Agarwal Ankur, Gupta Sumit, Sud Alok, Agarwal Sheetal
Department of Orthopaedics, Superspecialty Pediatric Hospital & Postgraduate Teaching Institute, Noida, India.
Department of Orthopaedics, Lady Hardinge Medical College, New Delhi, India.
J Clin Orthop Trauma. 2020 Mar-Apr;11(2):222-231. doi: 10.1016/j.jcot.2019.05.003. Epub 2019 May 7.
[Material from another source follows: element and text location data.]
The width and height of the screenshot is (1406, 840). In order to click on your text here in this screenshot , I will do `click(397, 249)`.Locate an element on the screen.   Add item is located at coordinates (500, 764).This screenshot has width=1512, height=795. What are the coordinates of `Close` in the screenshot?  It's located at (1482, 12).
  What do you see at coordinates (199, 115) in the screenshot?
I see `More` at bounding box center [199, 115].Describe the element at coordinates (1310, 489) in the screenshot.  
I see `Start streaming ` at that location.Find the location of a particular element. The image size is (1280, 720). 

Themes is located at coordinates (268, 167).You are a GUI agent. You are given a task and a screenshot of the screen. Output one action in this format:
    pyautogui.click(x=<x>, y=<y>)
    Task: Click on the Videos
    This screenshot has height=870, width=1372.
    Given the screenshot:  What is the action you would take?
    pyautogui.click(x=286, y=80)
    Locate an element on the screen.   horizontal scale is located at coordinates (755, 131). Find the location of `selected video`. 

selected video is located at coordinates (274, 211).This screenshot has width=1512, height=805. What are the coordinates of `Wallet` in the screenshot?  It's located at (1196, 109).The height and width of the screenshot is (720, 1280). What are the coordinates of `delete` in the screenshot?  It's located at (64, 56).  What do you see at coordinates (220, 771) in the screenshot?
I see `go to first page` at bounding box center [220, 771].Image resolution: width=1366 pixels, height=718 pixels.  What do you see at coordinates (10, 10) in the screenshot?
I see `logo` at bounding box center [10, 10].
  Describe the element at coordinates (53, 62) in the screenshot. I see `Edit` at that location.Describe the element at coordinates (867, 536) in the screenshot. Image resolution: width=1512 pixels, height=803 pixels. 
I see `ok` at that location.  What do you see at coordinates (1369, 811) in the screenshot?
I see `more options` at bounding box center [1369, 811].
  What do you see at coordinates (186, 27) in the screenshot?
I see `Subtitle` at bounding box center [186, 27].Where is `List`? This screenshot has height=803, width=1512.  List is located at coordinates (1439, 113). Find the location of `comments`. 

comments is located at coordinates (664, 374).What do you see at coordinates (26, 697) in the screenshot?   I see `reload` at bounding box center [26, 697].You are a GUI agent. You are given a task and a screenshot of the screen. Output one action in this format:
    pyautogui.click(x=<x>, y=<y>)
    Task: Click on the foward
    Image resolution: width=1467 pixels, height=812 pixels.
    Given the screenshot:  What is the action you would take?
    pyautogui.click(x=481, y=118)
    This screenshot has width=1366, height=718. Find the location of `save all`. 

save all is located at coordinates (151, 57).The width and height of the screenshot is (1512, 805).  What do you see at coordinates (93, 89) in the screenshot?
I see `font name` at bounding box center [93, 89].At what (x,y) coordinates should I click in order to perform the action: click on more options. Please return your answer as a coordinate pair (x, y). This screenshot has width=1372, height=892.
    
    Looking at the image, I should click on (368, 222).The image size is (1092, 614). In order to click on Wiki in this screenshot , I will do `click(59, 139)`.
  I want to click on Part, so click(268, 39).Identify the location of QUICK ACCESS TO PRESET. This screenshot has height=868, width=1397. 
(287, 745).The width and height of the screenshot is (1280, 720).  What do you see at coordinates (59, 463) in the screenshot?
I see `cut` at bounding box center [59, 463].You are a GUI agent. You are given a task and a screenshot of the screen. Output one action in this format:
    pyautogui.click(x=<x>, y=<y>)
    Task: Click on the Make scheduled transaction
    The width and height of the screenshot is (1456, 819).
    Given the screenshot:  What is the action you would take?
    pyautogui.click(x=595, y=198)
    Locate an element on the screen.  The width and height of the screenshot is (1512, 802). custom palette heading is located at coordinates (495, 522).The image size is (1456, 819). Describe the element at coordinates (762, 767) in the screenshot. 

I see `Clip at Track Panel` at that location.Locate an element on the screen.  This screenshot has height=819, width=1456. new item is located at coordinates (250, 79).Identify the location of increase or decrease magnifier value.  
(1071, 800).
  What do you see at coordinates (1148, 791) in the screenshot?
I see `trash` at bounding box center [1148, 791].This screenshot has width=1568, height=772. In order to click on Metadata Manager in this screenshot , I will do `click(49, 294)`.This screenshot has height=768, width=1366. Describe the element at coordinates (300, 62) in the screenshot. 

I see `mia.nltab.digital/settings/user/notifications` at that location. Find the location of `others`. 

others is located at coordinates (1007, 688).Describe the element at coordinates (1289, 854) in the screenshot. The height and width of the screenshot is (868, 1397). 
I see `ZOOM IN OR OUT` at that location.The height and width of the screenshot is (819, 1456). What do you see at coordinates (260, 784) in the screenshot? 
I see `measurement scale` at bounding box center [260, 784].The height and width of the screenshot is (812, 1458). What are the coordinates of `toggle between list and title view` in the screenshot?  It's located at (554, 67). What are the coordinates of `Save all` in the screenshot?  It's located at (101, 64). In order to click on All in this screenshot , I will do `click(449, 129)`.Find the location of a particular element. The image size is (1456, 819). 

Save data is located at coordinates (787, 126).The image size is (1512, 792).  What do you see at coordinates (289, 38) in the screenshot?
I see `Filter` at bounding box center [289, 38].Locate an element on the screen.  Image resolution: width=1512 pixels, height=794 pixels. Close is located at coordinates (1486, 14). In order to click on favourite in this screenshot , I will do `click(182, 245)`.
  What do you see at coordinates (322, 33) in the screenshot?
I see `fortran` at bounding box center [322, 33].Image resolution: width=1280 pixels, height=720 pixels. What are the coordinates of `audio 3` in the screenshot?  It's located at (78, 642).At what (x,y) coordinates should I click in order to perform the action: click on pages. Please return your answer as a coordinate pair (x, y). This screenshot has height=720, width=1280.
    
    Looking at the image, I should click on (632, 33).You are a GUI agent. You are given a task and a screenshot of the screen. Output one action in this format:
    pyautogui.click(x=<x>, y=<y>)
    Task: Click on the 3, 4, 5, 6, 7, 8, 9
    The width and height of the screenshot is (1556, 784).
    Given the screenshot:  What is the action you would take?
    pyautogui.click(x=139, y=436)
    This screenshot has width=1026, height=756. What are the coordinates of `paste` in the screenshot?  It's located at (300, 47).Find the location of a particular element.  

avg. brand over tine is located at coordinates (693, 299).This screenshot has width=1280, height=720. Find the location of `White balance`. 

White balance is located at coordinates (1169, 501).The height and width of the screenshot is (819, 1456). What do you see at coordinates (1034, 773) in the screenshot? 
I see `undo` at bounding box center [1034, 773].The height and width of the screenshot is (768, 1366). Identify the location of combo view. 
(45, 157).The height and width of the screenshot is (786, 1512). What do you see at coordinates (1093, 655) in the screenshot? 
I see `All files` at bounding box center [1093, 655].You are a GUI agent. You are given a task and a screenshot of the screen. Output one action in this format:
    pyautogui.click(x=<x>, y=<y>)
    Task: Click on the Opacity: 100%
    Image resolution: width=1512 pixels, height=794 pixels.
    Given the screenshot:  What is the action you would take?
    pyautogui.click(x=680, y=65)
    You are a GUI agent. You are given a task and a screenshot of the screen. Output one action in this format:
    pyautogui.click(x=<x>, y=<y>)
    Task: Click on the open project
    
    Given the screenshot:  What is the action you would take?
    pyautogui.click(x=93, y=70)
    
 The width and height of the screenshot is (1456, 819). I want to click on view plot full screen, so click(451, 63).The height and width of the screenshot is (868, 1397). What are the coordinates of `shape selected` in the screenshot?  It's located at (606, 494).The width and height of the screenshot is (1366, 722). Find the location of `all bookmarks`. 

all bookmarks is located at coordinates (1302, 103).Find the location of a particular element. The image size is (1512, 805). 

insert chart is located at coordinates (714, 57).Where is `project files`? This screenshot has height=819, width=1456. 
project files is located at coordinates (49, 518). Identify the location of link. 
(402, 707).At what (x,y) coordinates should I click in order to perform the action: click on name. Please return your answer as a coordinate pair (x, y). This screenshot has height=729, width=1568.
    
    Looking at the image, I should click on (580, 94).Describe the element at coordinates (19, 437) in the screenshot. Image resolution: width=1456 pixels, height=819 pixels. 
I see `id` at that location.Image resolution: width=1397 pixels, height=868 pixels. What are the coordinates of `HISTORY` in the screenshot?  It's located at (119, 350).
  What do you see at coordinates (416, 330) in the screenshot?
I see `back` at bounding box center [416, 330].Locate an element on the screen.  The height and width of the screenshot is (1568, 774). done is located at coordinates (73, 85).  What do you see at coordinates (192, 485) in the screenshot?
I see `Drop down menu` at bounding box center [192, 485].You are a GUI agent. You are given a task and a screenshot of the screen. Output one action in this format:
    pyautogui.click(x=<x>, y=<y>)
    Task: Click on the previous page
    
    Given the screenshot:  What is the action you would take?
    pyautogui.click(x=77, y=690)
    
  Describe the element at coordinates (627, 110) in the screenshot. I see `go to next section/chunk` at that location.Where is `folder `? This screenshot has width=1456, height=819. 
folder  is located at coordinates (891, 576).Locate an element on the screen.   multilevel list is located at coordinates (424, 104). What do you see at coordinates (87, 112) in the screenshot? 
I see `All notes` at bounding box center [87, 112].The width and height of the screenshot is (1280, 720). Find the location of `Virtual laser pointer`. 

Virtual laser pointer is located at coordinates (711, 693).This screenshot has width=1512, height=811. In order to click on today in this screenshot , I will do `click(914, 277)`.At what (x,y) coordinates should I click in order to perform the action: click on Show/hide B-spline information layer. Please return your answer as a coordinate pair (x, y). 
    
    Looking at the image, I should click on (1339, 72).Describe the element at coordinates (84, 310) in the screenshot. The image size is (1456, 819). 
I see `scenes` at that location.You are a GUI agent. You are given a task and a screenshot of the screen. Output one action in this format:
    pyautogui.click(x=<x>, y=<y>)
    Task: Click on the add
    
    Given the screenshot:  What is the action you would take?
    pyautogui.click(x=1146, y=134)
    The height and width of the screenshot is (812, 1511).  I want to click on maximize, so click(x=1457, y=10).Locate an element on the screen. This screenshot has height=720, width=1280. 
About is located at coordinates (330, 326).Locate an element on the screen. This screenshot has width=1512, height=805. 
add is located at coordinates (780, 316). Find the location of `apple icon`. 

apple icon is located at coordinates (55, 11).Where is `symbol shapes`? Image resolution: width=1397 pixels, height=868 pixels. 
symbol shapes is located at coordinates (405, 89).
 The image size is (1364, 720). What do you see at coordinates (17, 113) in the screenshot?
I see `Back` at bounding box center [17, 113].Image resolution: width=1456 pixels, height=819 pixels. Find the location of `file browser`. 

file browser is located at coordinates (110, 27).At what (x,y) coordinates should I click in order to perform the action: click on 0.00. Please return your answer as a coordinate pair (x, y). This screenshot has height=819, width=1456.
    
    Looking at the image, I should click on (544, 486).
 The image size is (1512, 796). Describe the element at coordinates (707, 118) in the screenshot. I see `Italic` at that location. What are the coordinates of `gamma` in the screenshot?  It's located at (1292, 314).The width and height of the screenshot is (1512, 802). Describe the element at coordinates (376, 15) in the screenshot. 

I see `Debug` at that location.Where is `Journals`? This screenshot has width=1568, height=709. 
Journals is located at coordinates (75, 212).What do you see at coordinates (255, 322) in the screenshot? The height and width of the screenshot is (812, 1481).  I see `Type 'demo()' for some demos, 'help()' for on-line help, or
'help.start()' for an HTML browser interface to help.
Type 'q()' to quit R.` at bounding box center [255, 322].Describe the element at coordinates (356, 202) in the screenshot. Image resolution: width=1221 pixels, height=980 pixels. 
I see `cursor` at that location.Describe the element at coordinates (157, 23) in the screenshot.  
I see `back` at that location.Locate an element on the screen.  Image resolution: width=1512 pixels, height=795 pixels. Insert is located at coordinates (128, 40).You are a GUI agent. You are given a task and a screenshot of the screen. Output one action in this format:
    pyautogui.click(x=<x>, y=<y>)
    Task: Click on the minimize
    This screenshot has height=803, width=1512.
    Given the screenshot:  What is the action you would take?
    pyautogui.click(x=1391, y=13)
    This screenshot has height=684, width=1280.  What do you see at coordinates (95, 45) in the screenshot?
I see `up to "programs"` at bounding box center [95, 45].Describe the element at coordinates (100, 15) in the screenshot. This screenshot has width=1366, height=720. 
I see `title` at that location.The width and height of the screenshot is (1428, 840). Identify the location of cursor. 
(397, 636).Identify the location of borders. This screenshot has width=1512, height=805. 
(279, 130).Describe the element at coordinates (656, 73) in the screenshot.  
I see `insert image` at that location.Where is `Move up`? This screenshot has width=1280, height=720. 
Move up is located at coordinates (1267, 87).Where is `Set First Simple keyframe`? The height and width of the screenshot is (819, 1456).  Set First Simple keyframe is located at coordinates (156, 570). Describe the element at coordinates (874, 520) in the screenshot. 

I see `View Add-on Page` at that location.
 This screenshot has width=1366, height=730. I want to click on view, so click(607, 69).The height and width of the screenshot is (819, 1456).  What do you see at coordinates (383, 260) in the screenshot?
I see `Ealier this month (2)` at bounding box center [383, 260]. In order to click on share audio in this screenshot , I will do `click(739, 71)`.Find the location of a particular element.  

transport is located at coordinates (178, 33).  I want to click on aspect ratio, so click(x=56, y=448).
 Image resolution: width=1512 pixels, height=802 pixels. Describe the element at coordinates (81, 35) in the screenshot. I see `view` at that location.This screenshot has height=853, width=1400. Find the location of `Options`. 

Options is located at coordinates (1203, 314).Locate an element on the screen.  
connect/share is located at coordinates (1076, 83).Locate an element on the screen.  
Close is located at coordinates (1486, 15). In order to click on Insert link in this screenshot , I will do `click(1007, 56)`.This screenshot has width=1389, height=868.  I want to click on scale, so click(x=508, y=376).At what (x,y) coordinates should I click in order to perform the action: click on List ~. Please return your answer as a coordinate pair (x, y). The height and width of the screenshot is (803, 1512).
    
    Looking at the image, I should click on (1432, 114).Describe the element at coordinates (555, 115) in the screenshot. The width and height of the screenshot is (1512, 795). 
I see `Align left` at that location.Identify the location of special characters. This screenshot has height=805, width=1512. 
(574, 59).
Serial Ponseti casting achieves deformity correction in early presenting idiopathic clubfoot cases normally in around 7 casts. However, there are resistant patients where correction requires more casts than usual. In such patients a modification in standard technique might be required right from the beginning. Such patients were collectively called as The aim of this study was to assess the outcome of our modification to Ponseti technique in
All idiopathic clubfoot cases who were 75th percentile or more in WHO age for weight chart (chubby infants) or untreated clubfoot patients presenting for first time to our clinic at more than 5 months age (late presenters and neglected cases) were included in the study. Patients who had been previously surgically intervened elsewhere, patients over 7 years of age, patients with syndromic clubfoot or clubfoot associated with neurological conditions were excluded from the study. The patients were treated by early tenotomy of tendoachillis and a plantar fascia release before starting serial casting by Ponseti technique. Post correction, strict bracing protocol was followed with regular follow up. Pirani scoring was done at each stage. Measurement of Talocalcaneal angle on AP radiograph, maximum degree of abduction and dorsiflexion was noted once every year.
There were total 28 patients in our study. In all, 47 feet were subjected to modified Ponseti protocol. There were 21 male patients. Median age at presentation was 4 months. Mean centile of weight for age as per WHO growth chart was 64. Mean Pirani score at presentation was 5.86 (S.D. ± 0.34). Mean number of casts required for correction was 3.75 ± 1.10. Maximum followup period was 25 months.
This modification of Ponseti casting for difficult clubfoot patients achieves correction in shorter duration with less number of casts.
对于早期出现的特发性马蹄内翻足病例,连续使用庞塞蒂石膏固定法通常在约7次石膏固定后可实现畸形矫正。然而,有些患者较为顽固,矫正需要比平常更多的石膏固定次数。对于这类患者,可能从一开始就需要对标准技术进行调整。这类患者被统称为……本研究的目的是评估我们对庞塞蒂技术的改良在……中的效果
所有在世界卫生组织年龄别体重图表中处于第75百分位或更高的特发性马蹄内翻足病例(肥胖婴儿),或5个月龄以上首次到我们诊所就诊的未经治疗的马蹄内翻足患者(就诊较晚和被忽视的病例)均纳入本研究。曾在其他地方接受过手术干预的患者、7岁以上的患者、综合征性马蹄内翻足患者或与神经疾病相关的马蹄内翻足患者被排除在研究之外。在开始使用庞塞蒂技术进行连续石膏固定之前,先对跟腱进行早期切断术并松解足底筋膜。矫正后,遵循严格的支具方案并定期随访。在每个阶段进行皮拉尼评分。每年在前后位X线片上测量距跟角、最大外展和背屈度数。
我们的研究共有28例患者。总计47只足接受了改良的庞塞蒂方案治疗。其中男性患者21例。就诊时的中位年龄为4个月。根据世界卫生组织生长图表,年龄别体重的平均百分位数为64。就诊时的平均皮拉尼评分为5.86(标准差±0.34)。矫正所需的平均石膏固定次数为3.75±1.10。最长随访期为25个月。
这种针对难治性马蹄内翻足患者的庞塞蒂石膏固定改良法能在更短时间内、使用更少的石膏固定次数实现矫正。